Akamai urged the Court to deny the petition because review is premature. After en banc review, the Federal Circuit reversed and remanded the case to the trial court for further proceedings under 35 U.S.C. Section 271(b). Therefore, Akamai noted, the case is at an interlocutory stage with an incomplete record. Akamai also argued that substantively, the Federal Circuit did not change existing law, but rather merely corrected an error in Federal Circuit jurisprudence.

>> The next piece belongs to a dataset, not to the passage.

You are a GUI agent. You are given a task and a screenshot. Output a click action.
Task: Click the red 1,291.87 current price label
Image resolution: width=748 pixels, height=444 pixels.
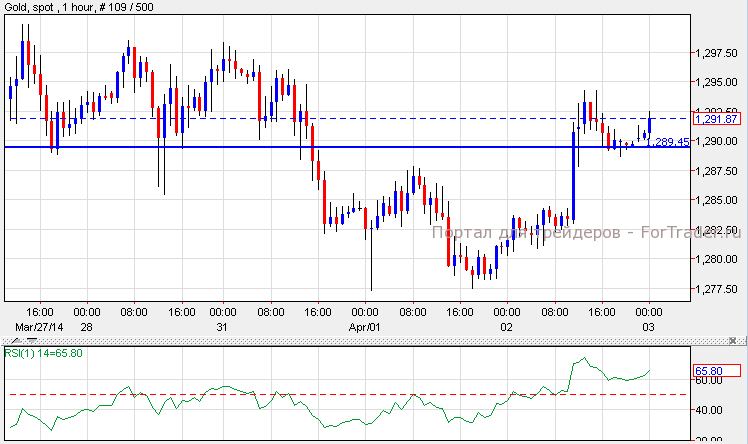coord(717,119)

The United States Supports Supreme Court Review
The United States filed a brief in support of Limelight, supporting Limelight’s request for Supreme Court review. The United States posed the issues for review as:
- “[w]hether a defendant that performs some steps of a patented method and that actively induces its customers to perform the remaining steps is liable for inducement of infringement under 35 U.S.C. Section 271(b)?
- “[w]hether a defendant that performs some steps of a patented method, acting together with another entity that performs the remaining steps, may be liable for direct infringement under 35 U.S.C. 271(a)?”
The U.S. argued that Supreme Court review is warranted to avert a significant expansion of the scope of inducement liability (and a corresponding increase in burdensome litigation) that is not justified under a proper understanding under Section 271.
The Supreme Court obviously agreed with Limelight and its supporters, as the Court agreed to review the case.
Application to Personalized Medicine
This case is important to diagnostic method patents and patents related to treatment decisions wherein information is passed between two or more parties. For example, a patented method may require a technician to analyze a sample and a treating physician would make a treatment recommendation based on the results of the analyzed sample. The Federal Circuit’s alleged expansion of liability allows patentees, who may have been hampered by the Supreme Court’s earlier Prometheus and Myriad decisions, to enforce method patents against multiple parties who collectively practice proprietary methods.
We now wait for the Supreme Court to weigh in.